| TASK STATEMENT |
Show every line below that contains the word "Open". Treat uppercase and lowercase as different.

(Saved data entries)
━━━━━━━━━━

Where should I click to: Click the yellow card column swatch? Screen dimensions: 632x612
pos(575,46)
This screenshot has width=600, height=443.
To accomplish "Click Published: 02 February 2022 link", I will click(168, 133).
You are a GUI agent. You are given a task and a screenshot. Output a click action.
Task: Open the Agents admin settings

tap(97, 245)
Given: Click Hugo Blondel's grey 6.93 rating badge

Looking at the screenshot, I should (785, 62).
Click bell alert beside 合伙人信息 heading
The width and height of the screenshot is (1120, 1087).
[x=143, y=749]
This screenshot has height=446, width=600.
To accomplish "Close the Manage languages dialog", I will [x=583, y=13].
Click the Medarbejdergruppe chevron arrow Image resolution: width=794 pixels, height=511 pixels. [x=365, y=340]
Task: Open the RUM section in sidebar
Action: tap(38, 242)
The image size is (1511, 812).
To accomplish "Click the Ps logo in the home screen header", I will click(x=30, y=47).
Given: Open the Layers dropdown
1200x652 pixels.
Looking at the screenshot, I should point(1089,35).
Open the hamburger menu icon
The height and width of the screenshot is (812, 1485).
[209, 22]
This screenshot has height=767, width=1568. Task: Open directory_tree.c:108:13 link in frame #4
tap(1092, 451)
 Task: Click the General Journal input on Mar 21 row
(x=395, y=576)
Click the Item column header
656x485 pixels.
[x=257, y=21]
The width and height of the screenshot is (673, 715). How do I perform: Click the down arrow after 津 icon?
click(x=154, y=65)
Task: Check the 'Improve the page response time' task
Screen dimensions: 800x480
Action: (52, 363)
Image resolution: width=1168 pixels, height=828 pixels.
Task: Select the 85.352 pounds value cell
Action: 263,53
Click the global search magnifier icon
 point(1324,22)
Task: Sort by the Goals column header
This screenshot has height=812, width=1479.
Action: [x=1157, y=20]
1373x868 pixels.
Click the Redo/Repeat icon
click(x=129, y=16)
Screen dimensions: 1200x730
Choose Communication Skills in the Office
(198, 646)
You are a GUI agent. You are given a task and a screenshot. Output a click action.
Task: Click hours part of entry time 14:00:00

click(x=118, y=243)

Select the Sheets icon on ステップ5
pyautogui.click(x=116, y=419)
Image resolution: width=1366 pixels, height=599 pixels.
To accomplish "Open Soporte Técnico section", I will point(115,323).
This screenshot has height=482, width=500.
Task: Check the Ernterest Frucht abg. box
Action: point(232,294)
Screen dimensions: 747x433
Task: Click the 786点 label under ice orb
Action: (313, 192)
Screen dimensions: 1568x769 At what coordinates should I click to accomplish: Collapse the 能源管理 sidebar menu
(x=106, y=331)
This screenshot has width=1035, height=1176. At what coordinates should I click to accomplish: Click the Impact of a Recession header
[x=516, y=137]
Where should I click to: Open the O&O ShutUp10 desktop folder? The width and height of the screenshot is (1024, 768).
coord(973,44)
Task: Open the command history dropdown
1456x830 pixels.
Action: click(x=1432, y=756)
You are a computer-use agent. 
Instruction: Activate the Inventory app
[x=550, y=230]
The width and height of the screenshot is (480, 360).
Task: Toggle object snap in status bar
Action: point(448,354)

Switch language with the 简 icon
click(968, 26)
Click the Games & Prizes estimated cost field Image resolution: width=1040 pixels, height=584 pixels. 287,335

━━━━━━━━━━

| THE RESULT |
Task: Open the Agents admin settings
Task: Open the RUM section in sidebar
Given: Open the Layers dropdown
Open the hamburger menu icon
This screenshot has height=767, width=1568. Task: Open directory_tree.c:108:13 link in frame #4
To accomplish "Open Soporte Técnico section", I will point(115,323).
Where should I click to: Open the O&O ShutUp10 desktop folder? The width and height of the screenshot is (1024, 768).
Task: Open the command history dropdown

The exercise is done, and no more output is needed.